Il était une fois un pont entre deux tours…

Tout commence comme un conte médiéval, mais ce dimanche 30 avril était surtout l’occasion pour de nombreux parisiens de quitter l’autoroute d’une trop longue campagne pour emprunter les chemins d’un court exode rural.

Foin de trêve pour les aînées de la Gaga ! En ce début d’après-midi, nos habituées des joutes nationales roulaient sur une route départementale vers l’avenue de l’Honneur régional dont elles représentaient la majorité absolue (quatre gymnastes sur sept engagées au plus haut niveau). Mais que serait la quantité sans la qualité ? Elise, Laure, Marie et Noémie le savaient bien : elles allaient devoir donner le meilleur d’elles-mêmes dans ce débat pour déguster les fruits de leur travail avant d’en faire la fête à peine anticipée, en cette veille de 1er mai.

Dominique au sol et Valérie à la poutre allaient bientôt pouvoir en juger avec la compétence et l’impartialité qui les caractérisent.

En attendant, il était encore temps d’opérer quelques sondages dans l’aménagement FSCF du code FIG. Cette relecture de dernière minute allait permettre d’apporter de subtiles modifications aux programmes proposés par nos candidates afin de faire grimper leurs notes finales de quelques précieux dixièmes. Car une compétition se gagne d’abord avec la tête et en regardant vers le haut…

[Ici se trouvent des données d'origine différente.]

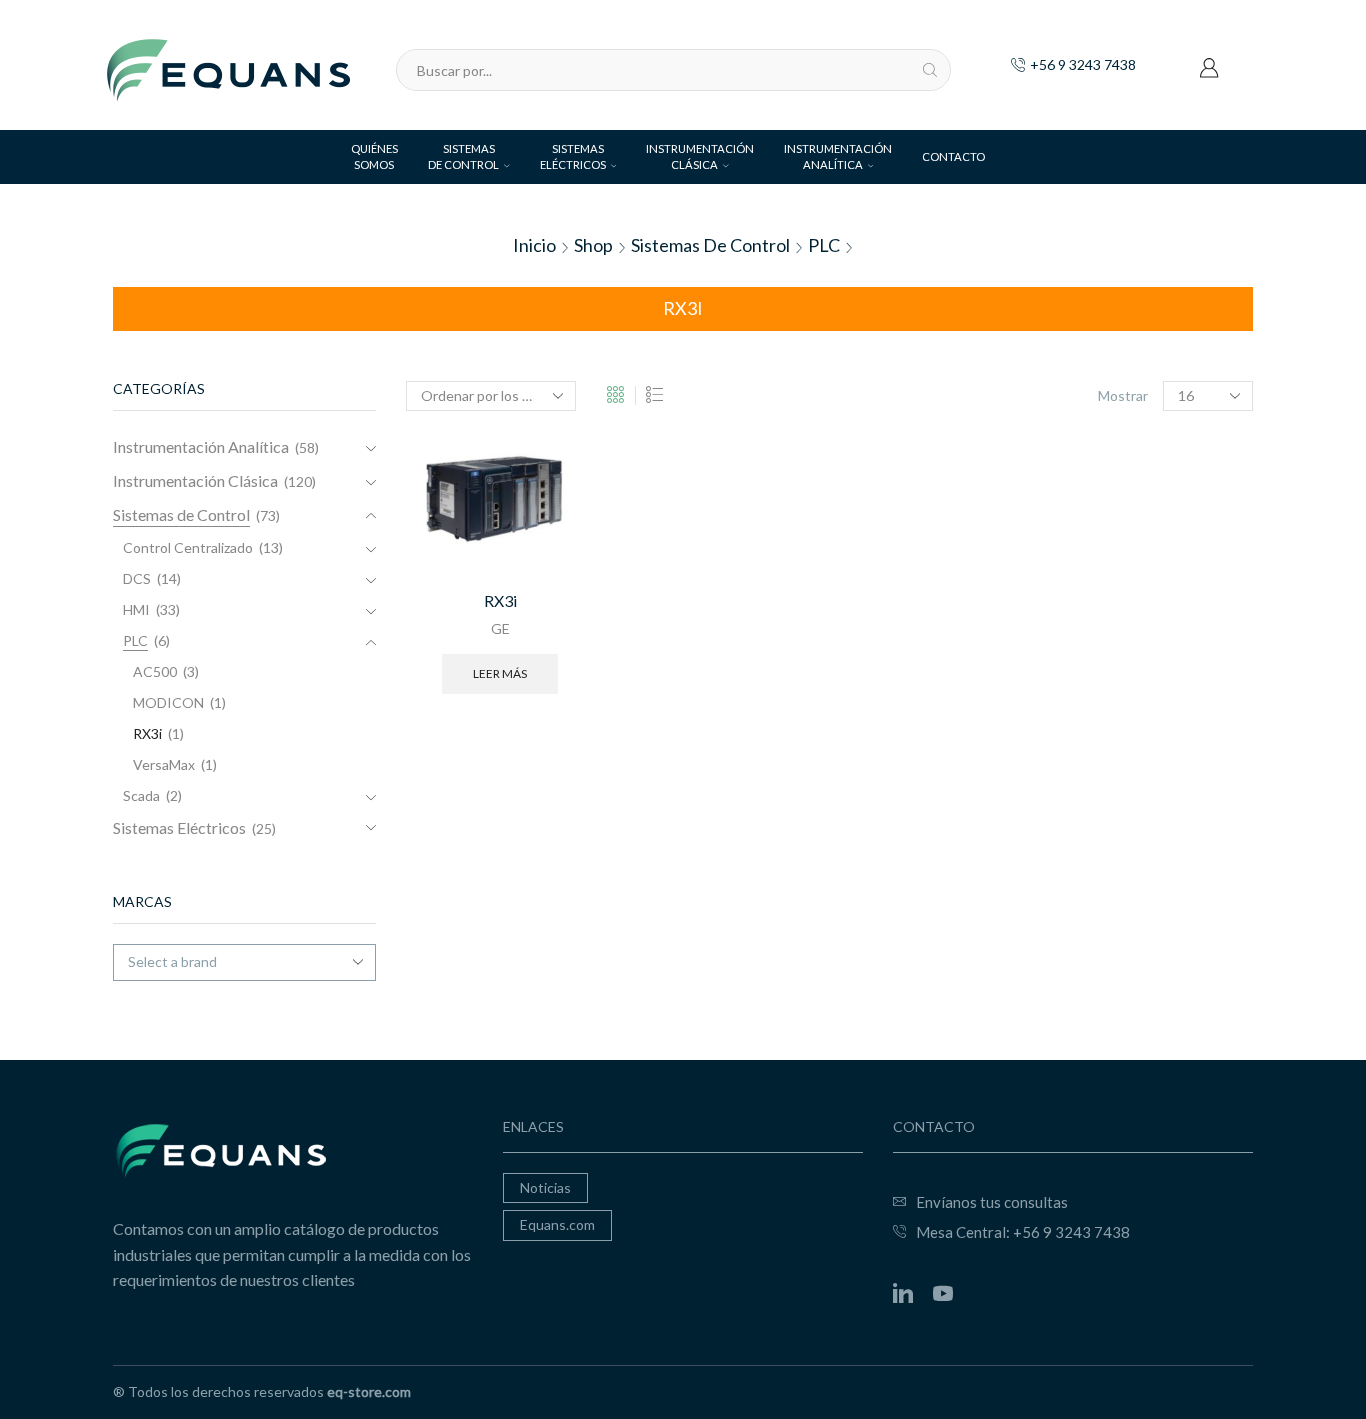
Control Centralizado (188, 547)
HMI (136, 609)
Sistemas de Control (710, 245)
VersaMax (164, 764)
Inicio (534, 245)
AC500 (155, 671)
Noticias (545, 1187)
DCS (137, 578)
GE (500, 628)
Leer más (500, 673)
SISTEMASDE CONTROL (463, 156)
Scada (141, 795)
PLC (824, 245)
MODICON (168, 702)
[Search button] (930, 70)
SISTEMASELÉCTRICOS (573, 156)
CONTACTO (953, 156)
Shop (593, 245)
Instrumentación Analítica (201, 446)
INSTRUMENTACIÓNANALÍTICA (838, 156)
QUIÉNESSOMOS (374, 156)
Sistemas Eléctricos (179, 827)
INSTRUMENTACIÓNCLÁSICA (700, 156)
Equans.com (557, 1224)
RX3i (500, 600)
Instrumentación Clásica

Pour l’aborder avec une certaine sérénité, il fallait aussi trouver le juste dosage entre concentration et décontraction. L’expérience et la complicité affichées par nos quatre représentantes chevronnées leur permettaient de maîtriser au mieux cette alchimie délicate. Cet état d’esprit remarquable et constant ne pouvait que ravir leurs fidèles soutiens venus assister au meeting : Evna, Jean-Yves, Marie et Suzanne ne ménageaient pas leurs encouragements pour les aider à se dépasser, prendre et produire du plaisir à partager sans modération.

Si tout leur enjeu collectif était là, chacune pouvait aussi se fixer son propre challenge selon son ambition du moment: conforter son programme en se concentrant plus particulièrement sur un agrès, préparer les échéances futures en tentant de nouveaux éléments, surmonter ses douleurs récurrentes voire le souvenir toujours vivace d’une ancienne blessure, ou même tout simplement retrouver son instinct de compétitrice sitôt le justaucorps enfilé…

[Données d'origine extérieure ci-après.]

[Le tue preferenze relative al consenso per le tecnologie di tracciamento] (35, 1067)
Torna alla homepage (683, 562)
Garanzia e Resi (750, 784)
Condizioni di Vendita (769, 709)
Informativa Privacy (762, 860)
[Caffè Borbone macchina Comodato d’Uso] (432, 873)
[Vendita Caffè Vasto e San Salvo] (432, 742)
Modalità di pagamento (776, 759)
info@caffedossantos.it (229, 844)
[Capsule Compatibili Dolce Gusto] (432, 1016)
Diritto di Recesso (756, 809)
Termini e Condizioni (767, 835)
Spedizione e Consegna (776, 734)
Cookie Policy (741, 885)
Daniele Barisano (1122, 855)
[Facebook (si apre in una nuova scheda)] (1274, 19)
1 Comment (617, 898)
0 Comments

Qu’elles me permettent de le dire à leur place : Un gros moteur de leur réussite est indéniablement leur envie de remercier Dan tout au long de cette année en forme de tournée d’adieux. A ce titre, Marie et Noémie voulaient sans doute effacer quelques mauvais souvenirs de la récente finale des Coupes Nationales pas aussi réussie qu’elles l’auraient souhaité. Mission accomplie ? Attendez un peu, vous allez le savoir…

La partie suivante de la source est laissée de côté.